In a harmonious combination of colour and light, he creates serene images that purposely put the viewer on the wrong footing. On closer inspection, the wide, veined landscapes turn out to be industrial landscapes. Teh depicts the roots of this economic wonder in a mix of earth, sweat and smoke. The Kunsthal is exhibiting part of Teh's series ‘Dark Clouds' and ‘Traces', for which he took photographs in various Chinese provinces.
‘Dark Clouds' portrays daily life in the Chinese coal industry. Steel and coke factories are the backdrop against which Teh records frozen images that seem far from realistic. In other photographs, Teh uses a more dynamic type of imagery when he zooms in on labourers trying to relax after work at a café or by playing billiards. In five monumental photographs from the series entitled ‘Traces', Teh examines the sparsely populated landscapes of Chinese hinterlands. These impoverished provinces were once lush and green, but savage industrial exploitation has caused an imbalance in the region's ecosystem. Linfen, once affectionately dubbed ‘Modern city of fruit of flowers', no longer does justice to that name. In the exhibition, portraits of labourers interact with panoramic industrial landscapes.
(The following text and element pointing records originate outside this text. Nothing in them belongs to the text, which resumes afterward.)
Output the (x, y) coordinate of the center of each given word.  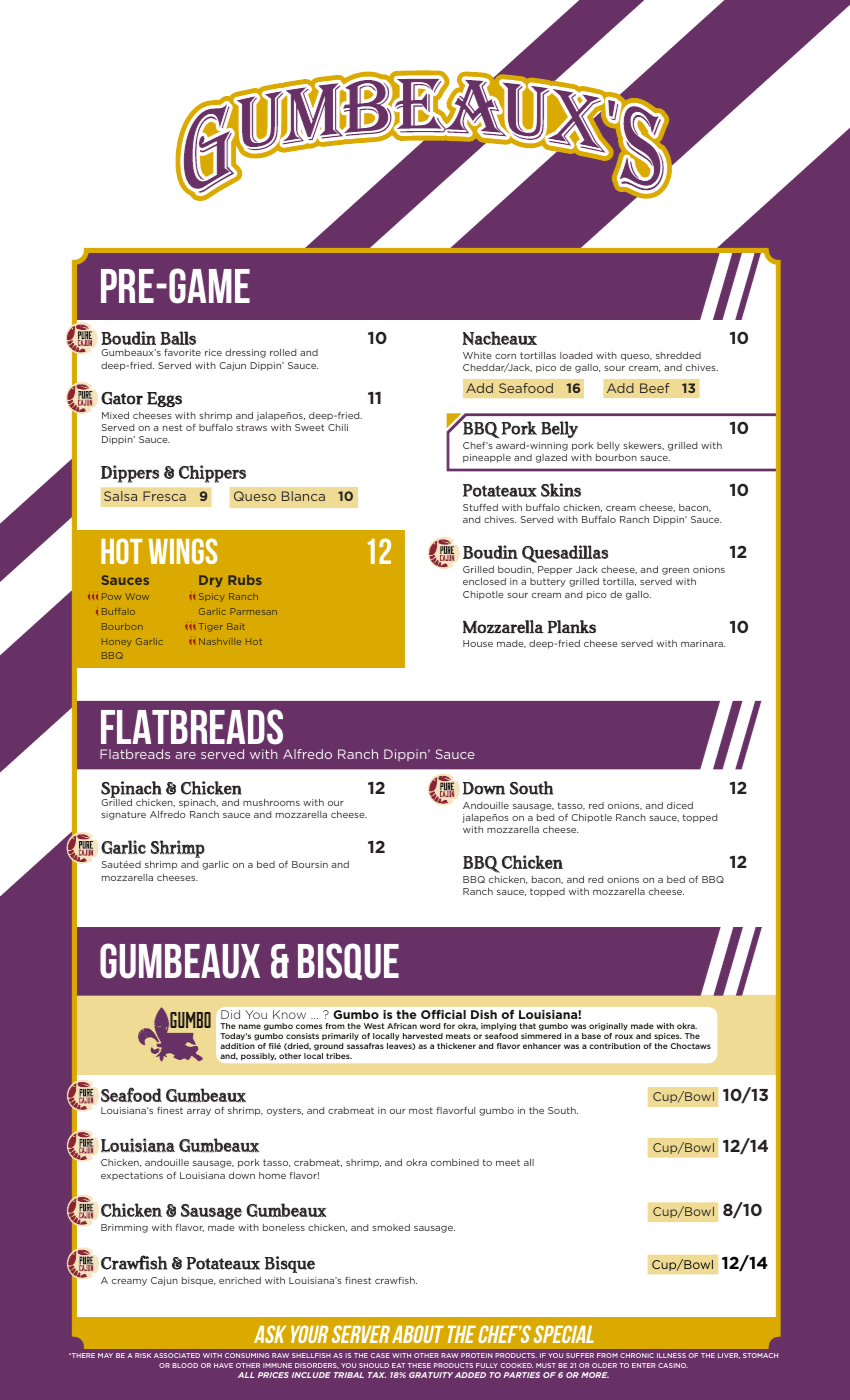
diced (680, 805)
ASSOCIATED (177, 1355)
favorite (182, 352)
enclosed (484, 581)
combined (455, 1162)
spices (668, 1037)
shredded (678, 355)
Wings (183, 551)
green (675, 571)
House (478, 643)
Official (443, 1014)
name (250, 1026)
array (199, 1112)
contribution (614, 1046)
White (477, 355)
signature (123, 815)
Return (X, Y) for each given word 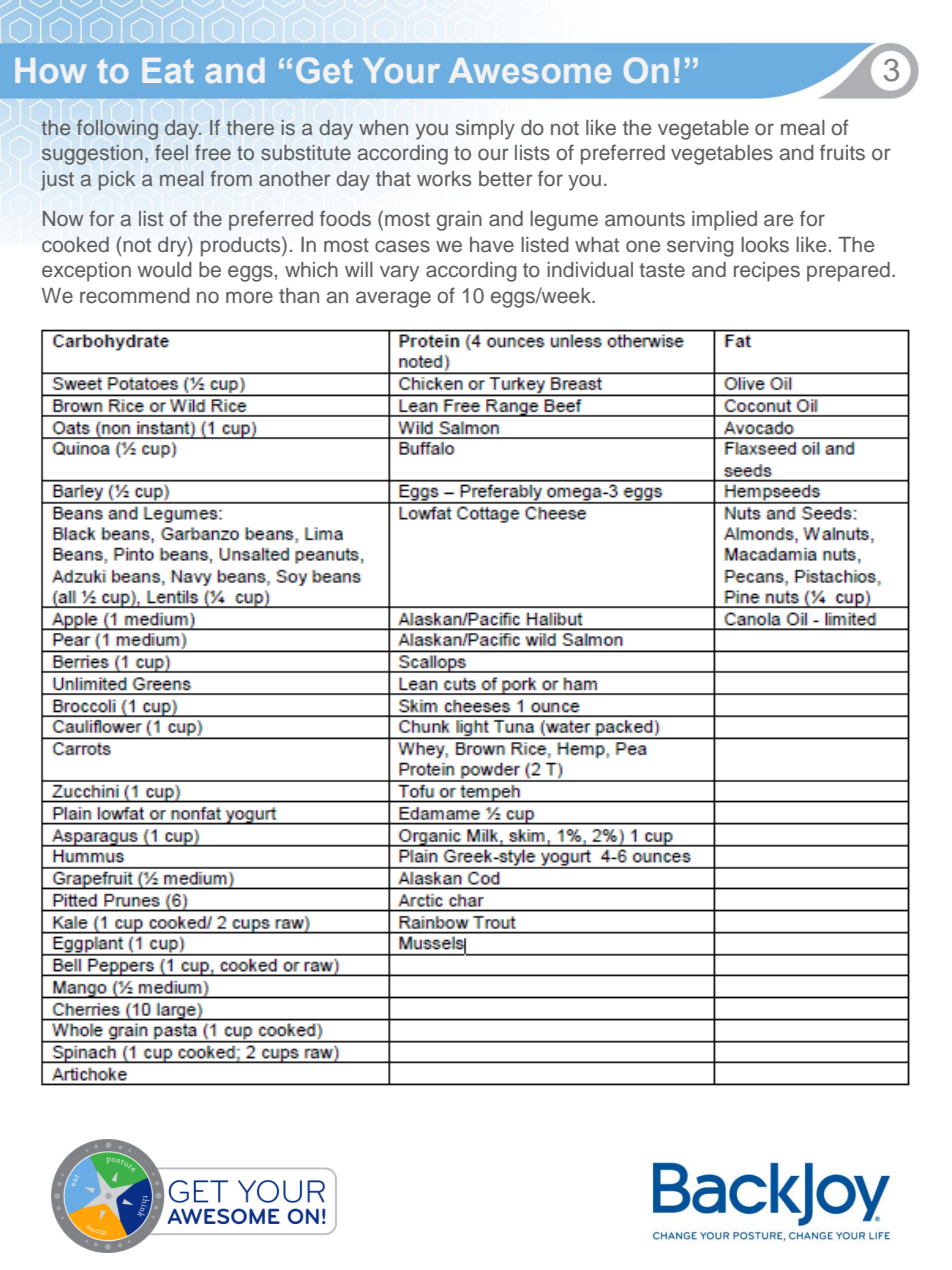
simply (485, 130)
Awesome (530, 70)
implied (724, 221)
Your (401, 70)
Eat (168, 70)
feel (171, 152)
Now (63, 218)
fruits (842, 152)
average (393, 299)
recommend (135, 296)
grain (459, 221)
British-Malaysian photographer Ian Teh works autonomously and on commission for third parties, and his work is regularly published in magazines such as Time, The New Yorker and Newsweek. Teh has exhibited all over the world at locations including the Kiang Gallery, Atlanta, the Paris Beijing Gallery in Beijing, and Flowers in London. In 2010, the literary magazine Granta (London) published a ten-year retrospective of his work. Teh received an honourable mention for the Prix Pictet award in 2009, and in 2011 was awarded the Magnum Emergency Funding Grant. Work by Teh is included in the Los Angeles County Museum of Art collection, the Freshfields Bruckhaus Deringer collection and the Howard Stern Collection.
The exhibition includes a publication entitled ‘Undercurrents'. This comprehensive book comprises five series, with ‘Dark Clouds' presented as last. ‘Undercurrents' is published by Timezone 8/Paris-Beijing Photo Gallery. The publication ‘Traces' is published by Deep Sleep Editions.